I feel cruel giving this collection two stars - but it was too one-note, too abstract perhaps without the pounding power of recollection and concrete nouns. Perhaps it is just my taste, it feels cruel to rate poetry at all since it speaks to many in many different ways.
Having said this, there are three very, very beautiful poems in this: - Haunt - Coast - The Floating Man These poems have an ethereal connection with music, the words themselves slip and slide into each other with such ease it made me gasp. If you want to buy this collection, read these three - they have a quiet beauty.
I just didn't *feel* this as one is supposed to feel poetry. My emotional reaction was decidedly muted.

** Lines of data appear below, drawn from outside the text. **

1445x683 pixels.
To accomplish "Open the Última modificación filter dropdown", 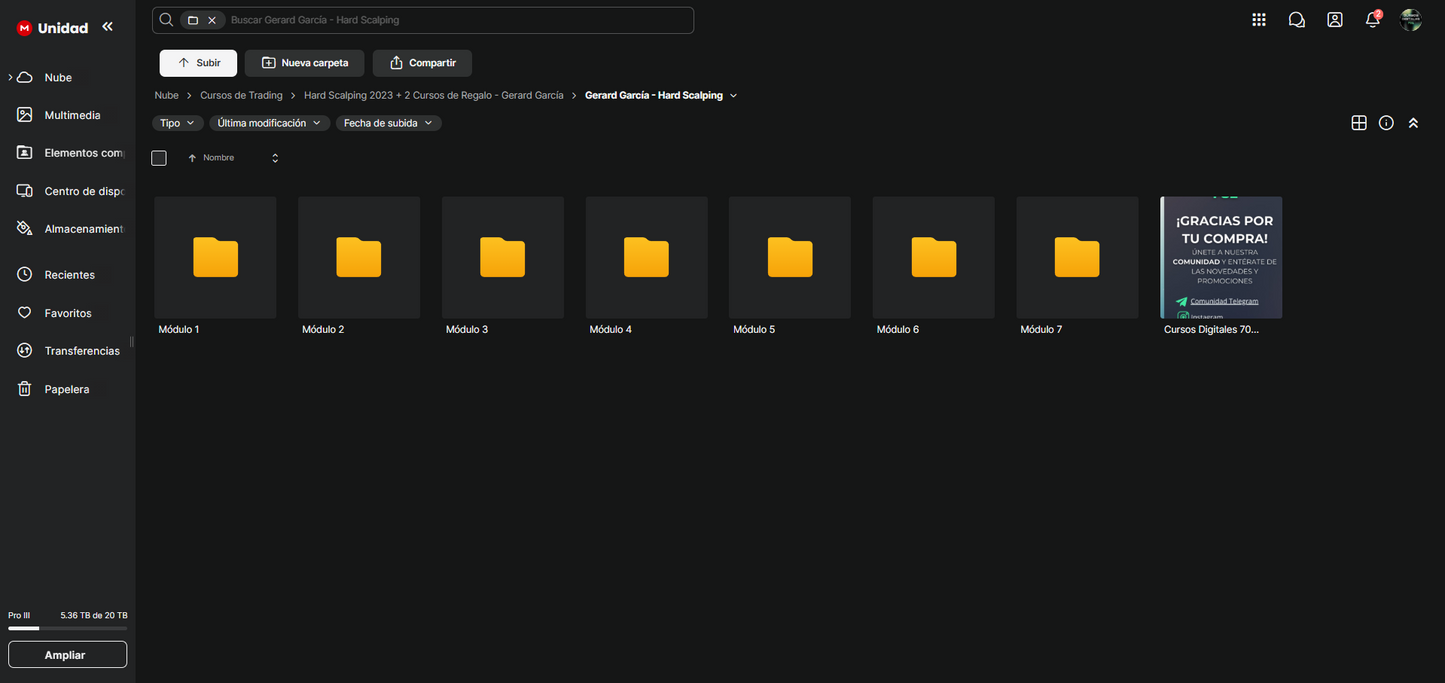I will pyautogui.click(x=269, y=123).
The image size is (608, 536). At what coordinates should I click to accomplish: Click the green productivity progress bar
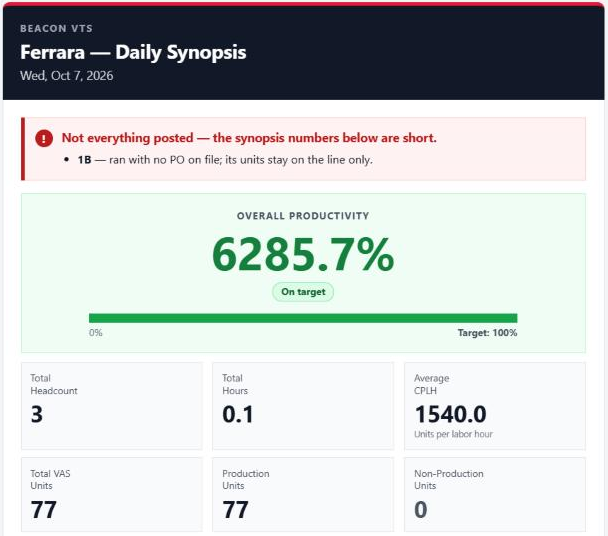point(303,318)
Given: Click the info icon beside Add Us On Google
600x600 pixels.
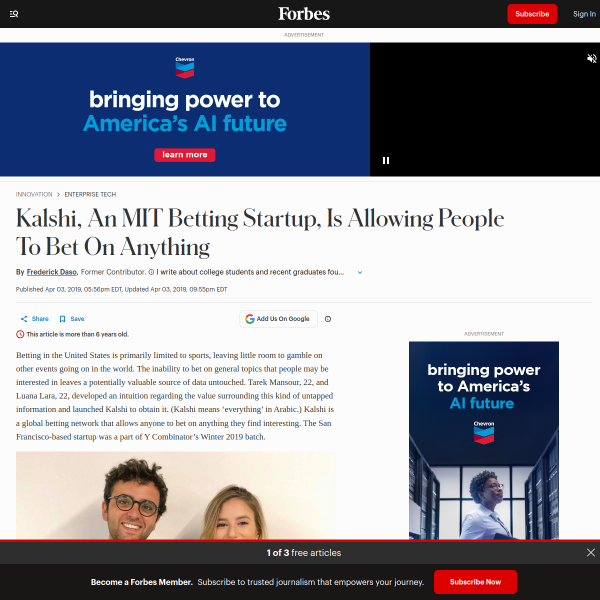Looking at the screenshot, I should (x=328, y=319).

Some beautiful lines, but the poems as a whole are not for me. The poems are nice, but not many stood out. The ones that did: 'Found', 'Haunts', 'In the Oak Wood', 'Bruinhilda', 'Midnight Sun' and 'The Way We Go'.
Enjoyable language. Not the most well-connected poetry I've ever read, and a lot of what you experience from one-to-the-next sounds the same as those that have come before.
The concept of music expressed as prose is good, mind. I mean, in many ways both forms are one-in-the-same.
3.5 stars. Bit of a mixed bag - I loved some of the poems, particularly the 4 line ones - elegant and haunting. Some of the others didn't appeal to me as much. Definitely someone to watch given this is her debut work.